__Selection__

By the way, I'm pleased to see all the progress on this issue since I chimed in on it almost two years ago. Thank you everyone for your hard work, and keep it up!
@jujudusud JACK and ALSA are different levels of abstraction. On Linux, JACK runs on top of ALSA. ALSA and other pieces of the operating system have the low-level stuff needed to manage real-time & low-latency output, but not all the high-level APIs that JACK offers.
The question is not the higher level APIs or the lower level stuff but the synchronous, sample-accurate and low-latency manner to do those things.
From my perspective, JACK differs from ALSA because it focuses on two key areas: synchronous execution of all clients and low-latency operation, whereas ALSA doesn't worry about synchronization but plays the sound when it arrives.
@npostavs when I do an About, what version should I see with this feature branch? There used to be a good page on the build process, but now that changed to apt. Not sure if it was properly compiled. I have a RPi4 with 8G and a HiFi Berry DAC+ADC I am testing for this branch.
There used to be a good page on the build process, but now that changed to apt. Not sure if it was properly compiled.
The compiling instructions are now in the COMPILING.md file, in the root directory of the project.

__Task material__
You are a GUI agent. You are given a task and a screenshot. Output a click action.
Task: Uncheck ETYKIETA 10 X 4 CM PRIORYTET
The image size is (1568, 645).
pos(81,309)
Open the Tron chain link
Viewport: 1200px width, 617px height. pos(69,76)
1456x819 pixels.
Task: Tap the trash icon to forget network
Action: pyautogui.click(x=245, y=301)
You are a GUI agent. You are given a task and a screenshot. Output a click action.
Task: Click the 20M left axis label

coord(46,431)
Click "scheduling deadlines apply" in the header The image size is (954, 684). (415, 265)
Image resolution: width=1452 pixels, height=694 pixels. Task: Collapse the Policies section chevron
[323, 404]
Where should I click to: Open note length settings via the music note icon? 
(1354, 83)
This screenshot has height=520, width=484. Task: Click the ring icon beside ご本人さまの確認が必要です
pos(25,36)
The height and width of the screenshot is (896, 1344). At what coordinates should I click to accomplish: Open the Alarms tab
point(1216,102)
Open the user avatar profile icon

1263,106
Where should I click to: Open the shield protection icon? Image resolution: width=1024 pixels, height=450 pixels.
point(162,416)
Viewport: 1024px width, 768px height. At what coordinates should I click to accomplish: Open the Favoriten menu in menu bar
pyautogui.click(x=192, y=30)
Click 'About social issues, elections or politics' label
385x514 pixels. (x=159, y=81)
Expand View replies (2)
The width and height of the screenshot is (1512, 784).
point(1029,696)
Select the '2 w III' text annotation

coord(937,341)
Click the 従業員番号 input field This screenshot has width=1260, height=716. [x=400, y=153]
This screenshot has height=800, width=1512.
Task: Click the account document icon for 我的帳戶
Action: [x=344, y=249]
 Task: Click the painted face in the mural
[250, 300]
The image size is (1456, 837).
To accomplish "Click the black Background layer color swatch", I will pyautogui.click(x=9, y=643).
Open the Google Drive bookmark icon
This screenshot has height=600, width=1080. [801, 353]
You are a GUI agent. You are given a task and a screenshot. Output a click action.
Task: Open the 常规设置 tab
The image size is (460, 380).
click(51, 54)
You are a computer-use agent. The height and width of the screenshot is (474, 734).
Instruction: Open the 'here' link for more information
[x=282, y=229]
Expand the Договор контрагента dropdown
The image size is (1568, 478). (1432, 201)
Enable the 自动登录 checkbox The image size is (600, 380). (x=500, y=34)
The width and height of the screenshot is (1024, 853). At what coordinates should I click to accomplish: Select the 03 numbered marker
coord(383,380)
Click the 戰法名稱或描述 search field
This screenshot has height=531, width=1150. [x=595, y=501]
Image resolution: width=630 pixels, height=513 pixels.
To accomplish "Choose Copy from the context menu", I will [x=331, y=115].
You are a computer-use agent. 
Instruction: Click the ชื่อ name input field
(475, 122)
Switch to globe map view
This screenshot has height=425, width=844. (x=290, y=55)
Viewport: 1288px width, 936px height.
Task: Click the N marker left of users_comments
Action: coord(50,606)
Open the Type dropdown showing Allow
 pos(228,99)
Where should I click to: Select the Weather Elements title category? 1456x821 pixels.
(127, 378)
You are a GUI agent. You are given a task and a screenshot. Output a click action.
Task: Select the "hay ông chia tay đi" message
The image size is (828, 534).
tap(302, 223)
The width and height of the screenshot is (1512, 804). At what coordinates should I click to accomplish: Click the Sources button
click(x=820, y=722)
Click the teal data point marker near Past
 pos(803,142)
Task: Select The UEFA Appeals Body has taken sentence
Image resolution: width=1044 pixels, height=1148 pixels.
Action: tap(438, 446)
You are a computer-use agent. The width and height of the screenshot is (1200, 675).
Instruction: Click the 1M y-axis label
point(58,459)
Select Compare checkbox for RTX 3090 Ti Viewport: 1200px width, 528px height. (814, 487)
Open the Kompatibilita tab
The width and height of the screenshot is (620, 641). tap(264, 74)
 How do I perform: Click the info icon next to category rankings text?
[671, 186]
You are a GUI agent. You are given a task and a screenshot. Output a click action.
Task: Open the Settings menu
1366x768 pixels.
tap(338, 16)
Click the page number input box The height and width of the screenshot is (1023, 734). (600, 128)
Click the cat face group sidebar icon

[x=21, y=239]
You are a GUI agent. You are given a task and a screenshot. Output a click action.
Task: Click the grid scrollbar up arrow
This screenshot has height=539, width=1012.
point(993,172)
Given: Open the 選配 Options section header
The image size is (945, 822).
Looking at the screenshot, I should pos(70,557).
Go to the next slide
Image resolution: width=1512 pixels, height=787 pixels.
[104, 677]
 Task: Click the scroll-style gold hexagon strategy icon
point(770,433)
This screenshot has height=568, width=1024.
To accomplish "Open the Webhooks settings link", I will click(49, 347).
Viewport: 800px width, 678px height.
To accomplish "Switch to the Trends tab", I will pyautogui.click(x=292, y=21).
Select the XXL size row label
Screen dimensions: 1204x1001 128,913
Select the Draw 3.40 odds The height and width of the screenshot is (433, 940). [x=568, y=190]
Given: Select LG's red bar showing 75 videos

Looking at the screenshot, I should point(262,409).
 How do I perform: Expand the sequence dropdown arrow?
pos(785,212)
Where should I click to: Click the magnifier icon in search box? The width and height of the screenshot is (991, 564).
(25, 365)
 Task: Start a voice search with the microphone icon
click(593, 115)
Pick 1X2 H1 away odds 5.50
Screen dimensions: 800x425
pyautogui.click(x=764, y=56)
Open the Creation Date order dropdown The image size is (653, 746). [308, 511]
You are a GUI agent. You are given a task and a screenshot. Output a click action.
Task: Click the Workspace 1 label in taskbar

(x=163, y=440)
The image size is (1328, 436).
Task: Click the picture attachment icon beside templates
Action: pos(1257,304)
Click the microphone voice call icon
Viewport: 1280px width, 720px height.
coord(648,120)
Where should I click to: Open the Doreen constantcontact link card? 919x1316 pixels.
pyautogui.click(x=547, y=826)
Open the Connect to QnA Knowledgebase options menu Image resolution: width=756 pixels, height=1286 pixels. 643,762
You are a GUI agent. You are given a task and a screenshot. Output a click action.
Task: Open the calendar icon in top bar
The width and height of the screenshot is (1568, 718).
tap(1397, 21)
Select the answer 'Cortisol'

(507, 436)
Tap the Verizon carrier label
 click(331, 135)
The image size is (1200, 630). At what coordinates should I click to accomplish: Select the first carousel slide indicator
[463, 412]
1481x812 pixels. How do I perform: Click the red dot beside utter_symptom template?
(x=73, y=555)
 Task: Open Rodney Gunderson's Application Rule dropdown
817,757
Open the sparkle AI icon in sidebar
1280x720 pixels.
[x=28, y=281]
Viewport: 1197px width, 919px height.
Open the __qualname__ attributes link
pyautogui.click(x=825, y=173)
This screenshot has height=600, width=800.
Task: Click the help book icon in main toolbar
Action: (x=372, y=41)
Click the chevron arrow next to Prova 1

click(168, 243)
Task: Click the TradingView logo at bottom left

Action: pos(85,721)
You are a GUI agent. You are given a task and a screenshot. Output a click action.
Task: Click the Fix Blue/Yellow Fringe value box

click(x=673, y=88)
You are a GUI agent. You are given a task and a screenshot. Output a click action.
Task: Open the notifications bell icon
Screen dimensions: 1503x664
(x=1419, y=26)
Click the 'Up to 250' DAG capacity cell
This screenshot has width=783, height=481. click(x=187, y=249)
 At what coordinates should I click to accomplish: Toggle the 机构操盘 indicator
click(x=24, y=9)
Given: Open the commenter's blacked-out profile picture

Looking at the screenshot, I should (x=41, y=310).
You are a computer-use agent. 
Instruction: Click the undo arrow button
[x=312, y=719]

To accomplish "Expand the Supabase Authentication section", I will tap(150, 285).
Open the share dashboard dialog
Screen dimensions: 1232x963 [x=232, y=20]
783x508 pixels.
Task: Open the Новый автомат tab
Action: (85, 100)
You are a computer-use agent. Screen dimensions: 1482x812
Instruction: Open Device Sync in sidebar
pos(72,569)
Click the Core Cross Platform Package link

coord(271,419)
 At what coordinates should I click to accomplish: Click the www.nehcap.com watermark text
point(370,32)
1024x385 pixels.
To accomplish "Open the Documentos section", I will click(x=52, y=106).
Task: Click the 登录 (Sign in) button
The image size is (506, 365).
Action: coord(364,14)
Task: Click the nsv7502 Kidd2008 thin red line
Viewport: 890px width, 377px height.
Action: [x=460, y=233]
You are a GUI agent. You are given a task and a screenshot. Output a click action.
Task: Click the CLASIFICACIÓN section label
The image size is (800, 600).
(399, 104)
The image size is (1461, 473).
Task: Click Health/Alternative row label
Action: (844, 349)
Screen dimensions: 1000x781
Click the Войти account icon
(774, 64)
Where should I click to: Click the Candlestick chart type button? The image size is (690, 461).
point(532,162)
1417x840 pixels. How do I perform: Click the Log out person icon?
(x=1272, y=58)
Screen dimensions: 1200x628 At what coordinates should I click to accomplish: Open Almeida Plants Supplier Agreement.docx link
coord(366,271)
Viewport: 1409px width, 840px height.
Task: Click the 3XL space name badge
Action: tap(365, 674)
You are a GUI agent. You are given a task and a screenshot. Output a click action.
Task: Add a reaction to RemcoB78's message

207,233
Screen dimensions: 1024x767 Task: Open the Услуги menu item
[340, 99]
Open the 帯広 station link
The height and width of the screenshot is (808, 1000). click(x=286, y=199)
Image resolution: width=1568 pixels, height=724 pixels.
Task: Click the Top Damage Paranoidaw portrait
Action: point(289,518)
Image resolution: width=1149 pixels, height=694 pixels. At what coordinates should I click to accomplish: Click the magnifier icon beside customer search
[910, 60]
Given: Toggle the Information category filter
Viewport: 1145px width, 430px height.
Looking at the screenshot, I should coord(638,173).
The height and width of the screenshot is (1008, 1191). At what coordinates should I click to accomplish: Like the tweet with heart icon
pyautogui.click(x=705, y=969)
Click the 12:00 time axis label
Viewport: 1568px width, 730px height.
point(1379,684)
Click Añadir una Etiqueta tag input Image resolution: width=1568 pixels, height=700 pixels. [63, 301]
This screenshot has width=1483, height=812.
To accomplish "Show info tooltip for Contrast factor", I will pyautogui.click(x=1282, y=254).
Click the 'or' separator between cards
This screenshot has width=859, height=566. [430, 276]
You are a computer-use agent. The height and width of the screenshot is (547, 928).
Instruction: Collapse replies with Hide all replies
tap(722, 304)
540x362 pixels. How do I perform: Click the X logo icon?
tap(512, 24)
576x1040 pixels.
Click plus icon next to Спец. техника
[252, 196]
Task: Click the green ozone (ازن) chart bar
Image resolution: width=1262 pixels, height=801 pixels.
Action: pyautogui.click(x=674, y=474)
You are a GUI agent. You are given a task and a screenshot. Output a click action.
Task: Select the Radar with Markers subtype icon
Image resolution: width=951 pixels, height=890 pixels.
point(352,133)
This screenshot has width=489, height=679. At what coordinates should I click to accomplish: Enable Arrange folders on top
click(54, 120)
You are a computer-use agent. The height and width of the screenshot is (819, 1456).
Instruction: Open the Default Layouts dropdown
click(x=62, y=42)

__Task instructions__
A – Output the text about JACK and ALSA exactly as it appears, from start to finish.
B – Filter the rows, keeping every line that contains the string "slide", and copy each of those lines without changes.

__Answers in order__
A –
By the way, I'm pleased to see all the progress on this issue since I chimed in on it almost two years ago. Thank you everyone for your hard work, and keep it up!
@jujudusud JACK and ALSA are different levels of abstraction. On Linux, JACK runs on top of ALSA. ALSA and other pieces of the operating system have the low-level stuff needed to manage real-time & low-latency output, but not all the high-level APIs that JACK offers.
The question is not the higher level APIs or the lower level stuff but the synchronous, sample-accurate and low-latency manner to do those things.
From my perspective, JACK differs from ALSA because it focuses on two key areas: synchronous execution of all clients and low-latency operation, whereas ALSA doesn't worry about synchronization but plays the sound when it arrives.
@npostavs when I do an About, what version should I see with this feature branch? There used to be a good page on the build process, but now that changed to apt. Not sure if it was properly compiled. I have a RPi4 with 8G and a HiFi Berry DAC+ADC I am testing for this branch.
There used to be a good page on the build process, but now that changed to apt. Not sure if it was properly compiled.
The compiling instructions are now in the COMPILING.md file, in the root directory of the project.

B –
Go to the next slide
The image size is (1200, 630). At what coordinates should I click to accomplish: Select the first carousel slide indicator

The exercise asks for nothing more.